May 14, 2005

Xbox 360 Leader Interviewed

Wired has an interview article with Mr. Allard, the leader of the Xbox 360 team. He's quite an interesting character, one of the few Microsoft employees who can curse off Bill Gates and use an Apple Powerbook, but be lauded for it. Not to mention the fact he is driven by wanting the creator of the Sony Playstation to resign in defeat.

And while coming out with a new console later this year gives Microsoft a one-year head start on the next-gen PlayStation - allowing Microsoft to court game developers and convert gamers - it's not exactly a flawless strategy. Sega introduced Dreamcast in 1999, a full year before the arrival of PS2. Consumers stayed away, and Sega never recovered.

Allard is not exactly your typical Microsoft employee. Spend a bit of time with the man and you begin to see him as a wag on the loose inside the Microsoft campus, saying and doing his own thing regardless of whether it jibes with corporate strategy. He uses an Apple PowerBook, fires off rambling, profanity-laced emails to his superiors, and has a knack for, well, thinking different. He also has the respect of Gates and Ballmer.

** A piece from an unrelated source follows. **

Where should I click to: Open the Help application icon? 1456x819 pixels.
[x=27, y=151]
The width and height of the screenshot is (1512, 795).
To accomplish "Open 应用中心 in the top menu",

Everyone at the meeting agreed that initially Xbox wouldn't make a dime. In the first year, the console retailed for $300 and Microsoft lost as much as $125 on each unit sold. "Yeah. We took it in the shorts," Allard says. "The first time around was just a bath. A lesson. Practice."

The mission: to inspire the group's rank and file. "Most people put down flowery, make-the-world-a-better-place, Miss America types of things," Allard says. "I wrote: What gets me out of bed and into the office every day is the thought of Ken Kutaragi's resignation letter, framed, hanging next to my desk."